He was raised in the raw and uninhibited surfside community of Topanga Beach, in Malibu, California. He was thrust into the world of surfing and competitive downhill skiing at a very young age by the father he idolized. Often paralyzed by fear, young Norman resented losing his childhood to his father’s reckless and demanding adventures, even as he began to reap the rewards of his training. He rode his first wave at just a year old, via a makeshift papoose strapped to his father’s back. Years later he would prove a talented and competitive hockey player and skier, winning the Southern California Slalom Skiing Championship at age 11.

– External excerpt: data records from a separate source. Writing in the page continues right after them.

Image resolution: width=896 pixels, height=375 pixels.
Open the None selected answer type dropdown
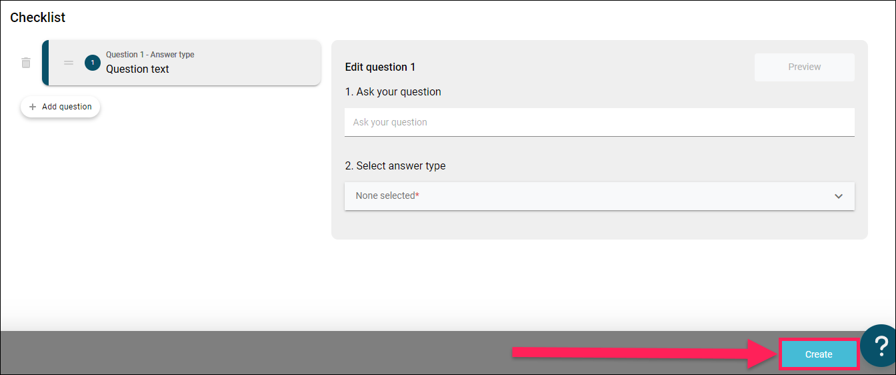tap(599, 196)
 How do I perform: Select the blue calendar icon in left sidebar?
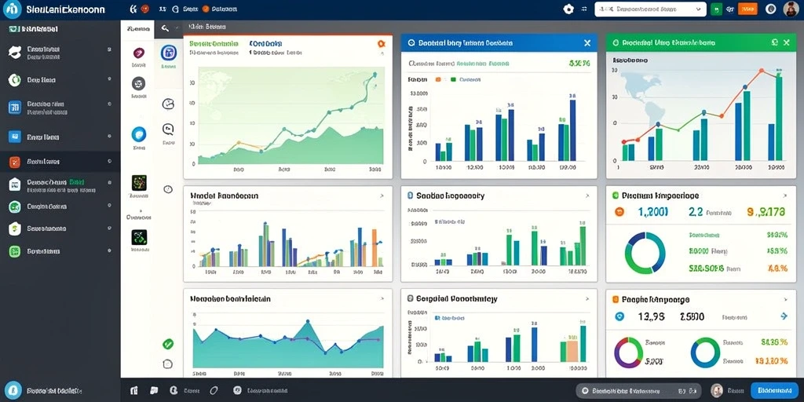14,107
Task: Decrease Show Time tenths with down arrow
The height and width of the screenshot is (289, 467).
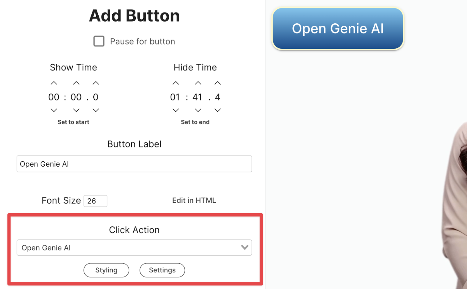Action: (x=96, y=110)
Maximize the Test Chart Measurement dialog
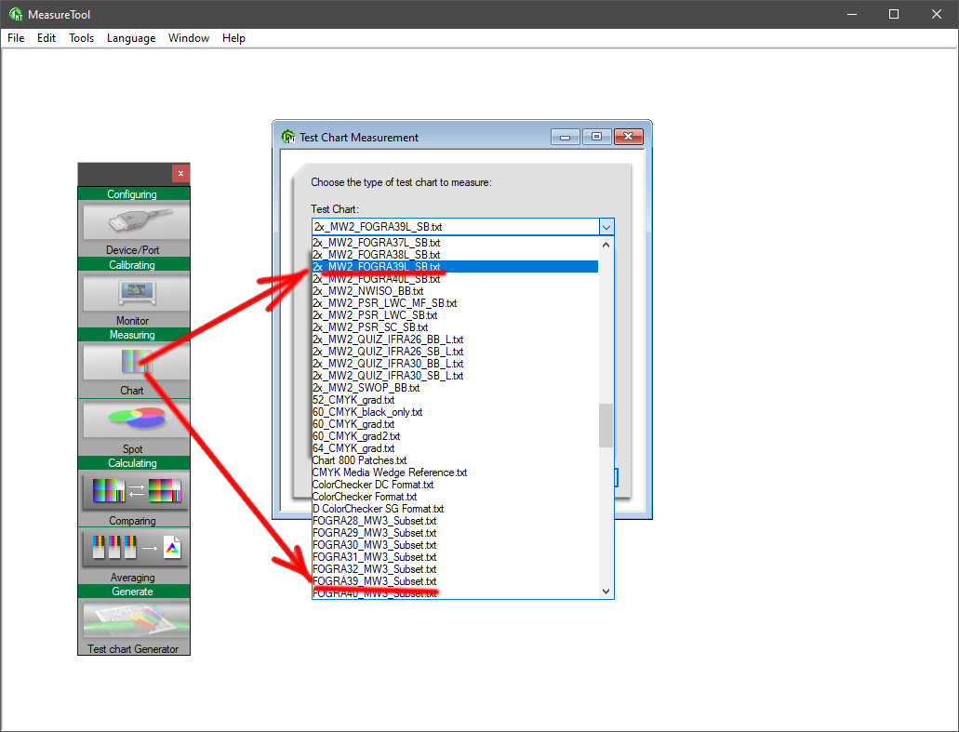This screenshot has width=959, height=732. pos(596,137)
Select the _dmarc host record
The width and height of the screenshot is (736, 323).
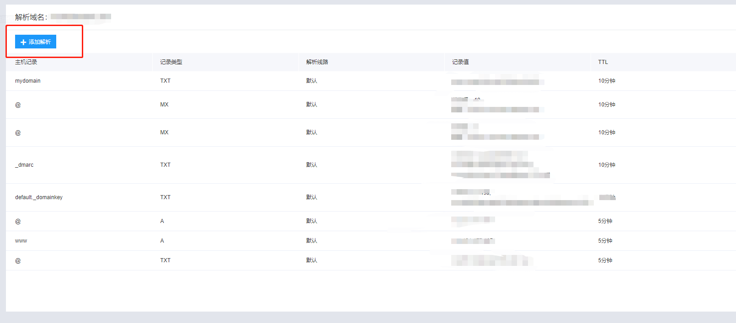[x=24, y=165]
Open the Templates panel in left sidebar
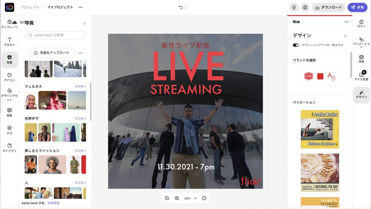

Then, in February 1979, a chartered Cessna carrying 11-year old Norman, his father, his father’s girlfriend and the pilot, crashed into Southern California’s San Gabriel Mountains. Norman’s father—a man who was both his coach and hero— was dead, his girlfriend soon to follow. Suspended at over 8,000 feet and engulfed in a blizzard, the grief-stricken boy descended the icy mountain alone. Putting his father’s passionate lessons to work, Norman defied the elements and made it through alive—the sole survivor of the crash. As he told the Los Angeles Times after his ordeal, “My dad told me never to give up.”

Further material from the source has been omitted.